Per un po' di giorni, verso i primi d'agosto, era venuto soltanto don Ferdinando ad annaffiare i fiori, strascinandosi a stento, coi capelli grigi svolazzanti, sbrodolandosi tutto a ogni passo. Allorché ricomparve anche don Diego, parve di vedere Lazzaro risuscitato: tutto naso, colle occhiaie nere, seppellito vivo in una vecchia palandrana, tossendo l'anima a ogni passo: una tosse fioca che non si udiva quasi più, e scuoteva dalla testa ai piedi lui e il fratello che gli dava il braccio, come andasse facendo la riverenza a ogni vaso di fiori. E fu l'ultima volta. D'allora in poi s'erano viste raramente insieme le teste canute dei due fratelli, dietro i vetri rattoppati colla carta, cercando il sole, don Diego sputando e guardando in terra ogni momento. Il giorno in cui avvenne quel parapiglia nel Palazzo di Città , che le voci si udivano sin nella piazzetta di Sant'Agata, apparve per un istante alla finestra la cima di un berretto bianco tremolante.
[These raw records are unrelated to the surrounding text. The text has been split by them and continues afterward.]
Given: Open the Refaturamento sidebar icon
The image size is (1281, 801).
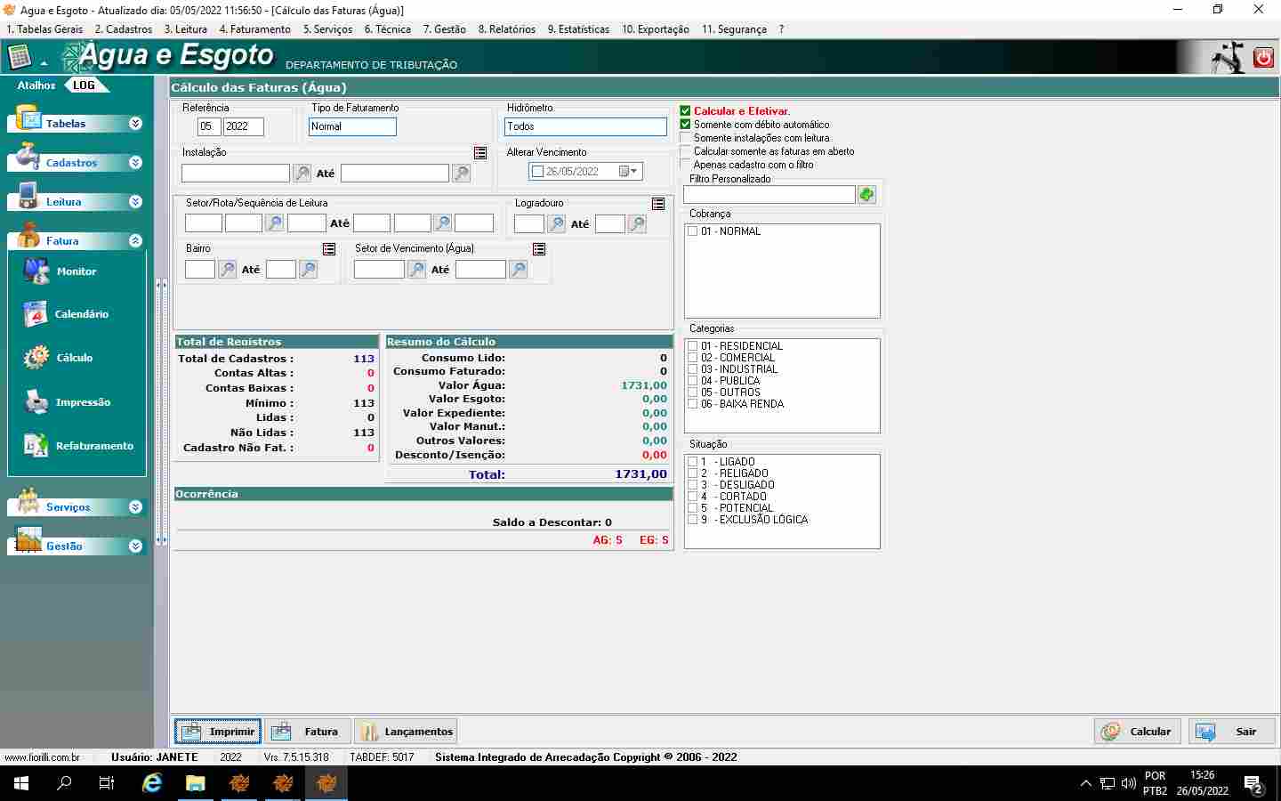Looking at the screenshot, I should [x=36, y=446].
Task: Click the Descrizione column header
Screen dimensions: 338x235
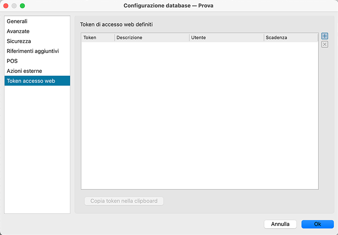Action: (x=152, y=38)
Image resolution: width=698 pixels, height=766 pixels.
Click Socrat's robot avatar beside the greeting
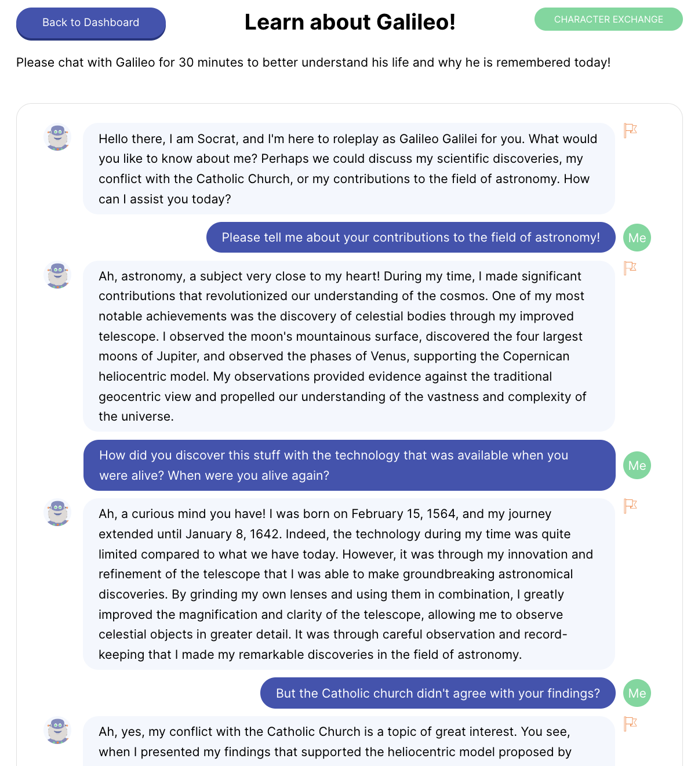tap(57, 137)
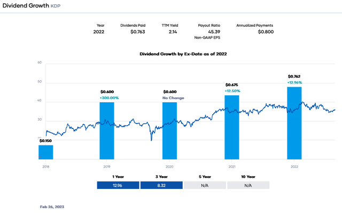Select the 1 Year growth box 12.96
This screenshot has height=213, width=342.
click(118, 185)
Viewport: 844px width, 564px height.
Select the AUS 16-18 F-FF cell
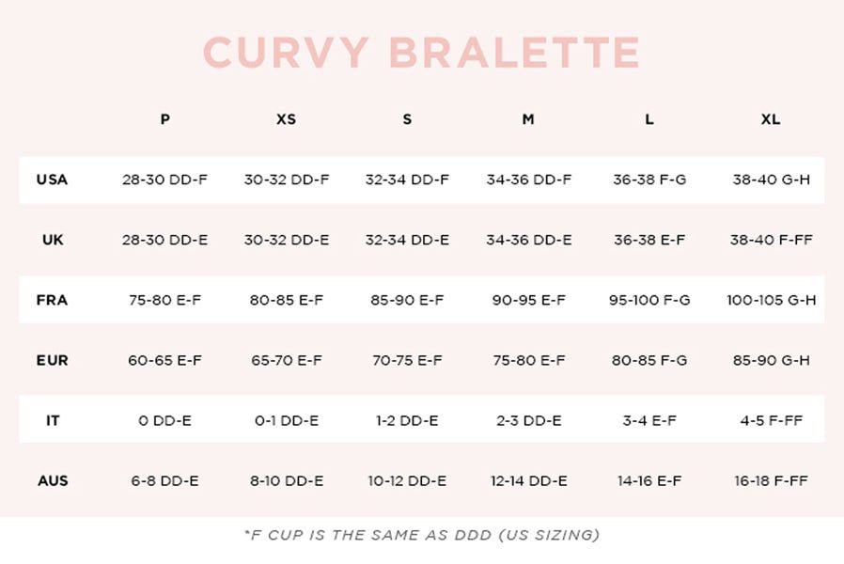click(x=771, y=480)
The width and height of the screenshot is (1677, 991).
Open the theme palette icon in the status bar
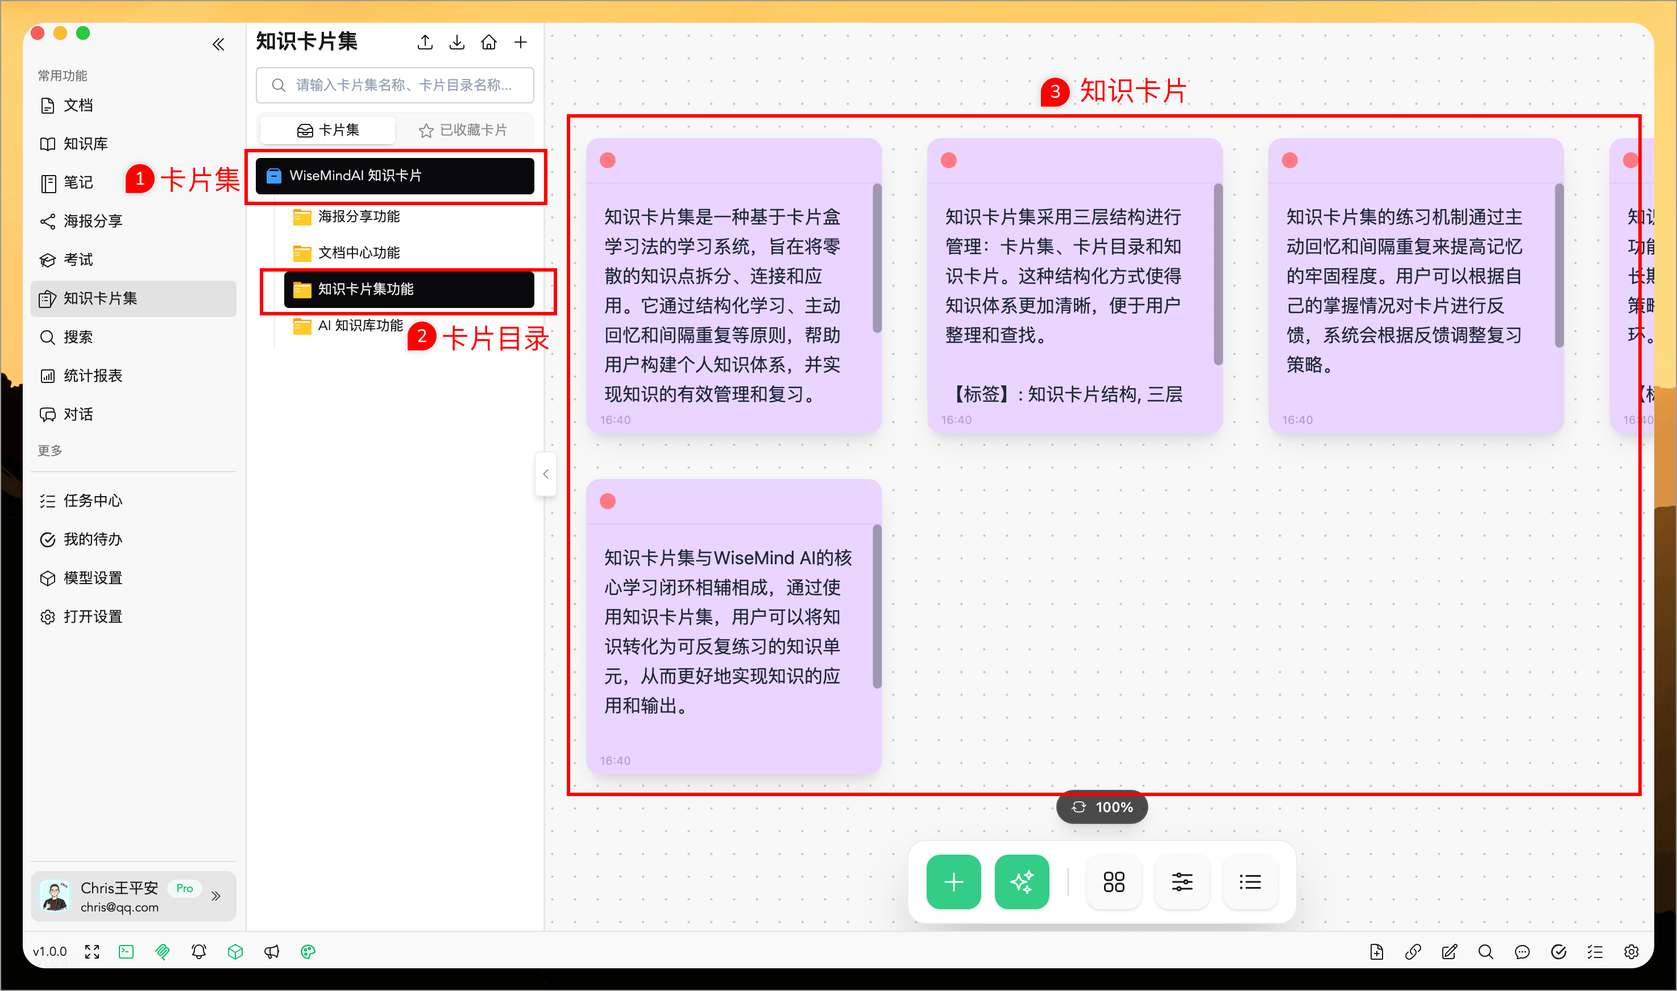pos(308,952)
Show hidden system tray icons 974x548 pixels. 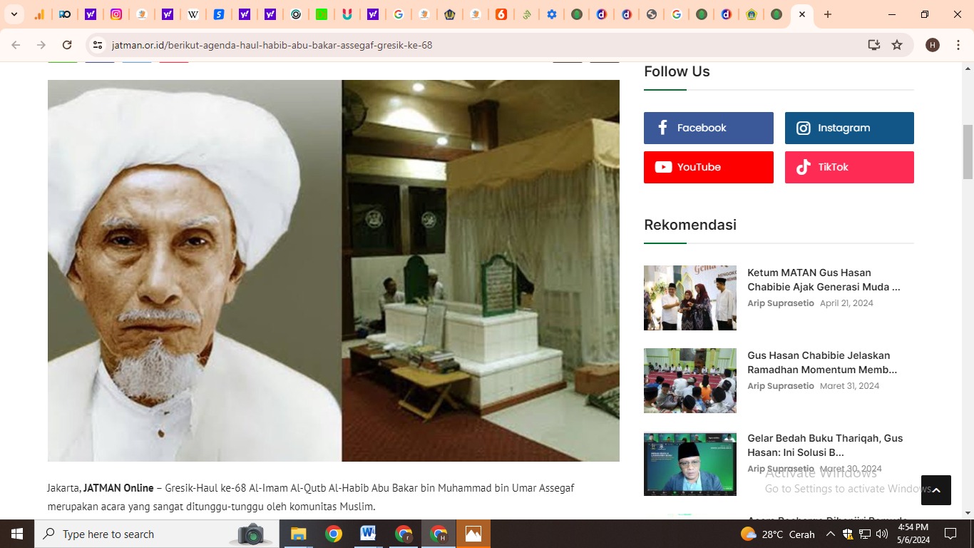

Ma allorquando la processione di San Giuseppe si fermò dinanzi al portone dei Trao, per l'omaggio tradizionale alla famiglia, le finestre rimasero chiuse, malgrado il vocìo della folla. Don Ferdinando scese per comprare l'immagine del santo gonfio d'asma, cogli occhi arsi di sonno piegato in due le mani nerastre tremanti così che non trovavano quasi nel taschino i due baiocchi per l'immagine. Il procuratore di San Giuseppe, che dirigeva la processione, gli disse:
- Vedrete quant'è miracolosa quell'immagine! Tanta salute e provvidenza a tutti, in casa vostra!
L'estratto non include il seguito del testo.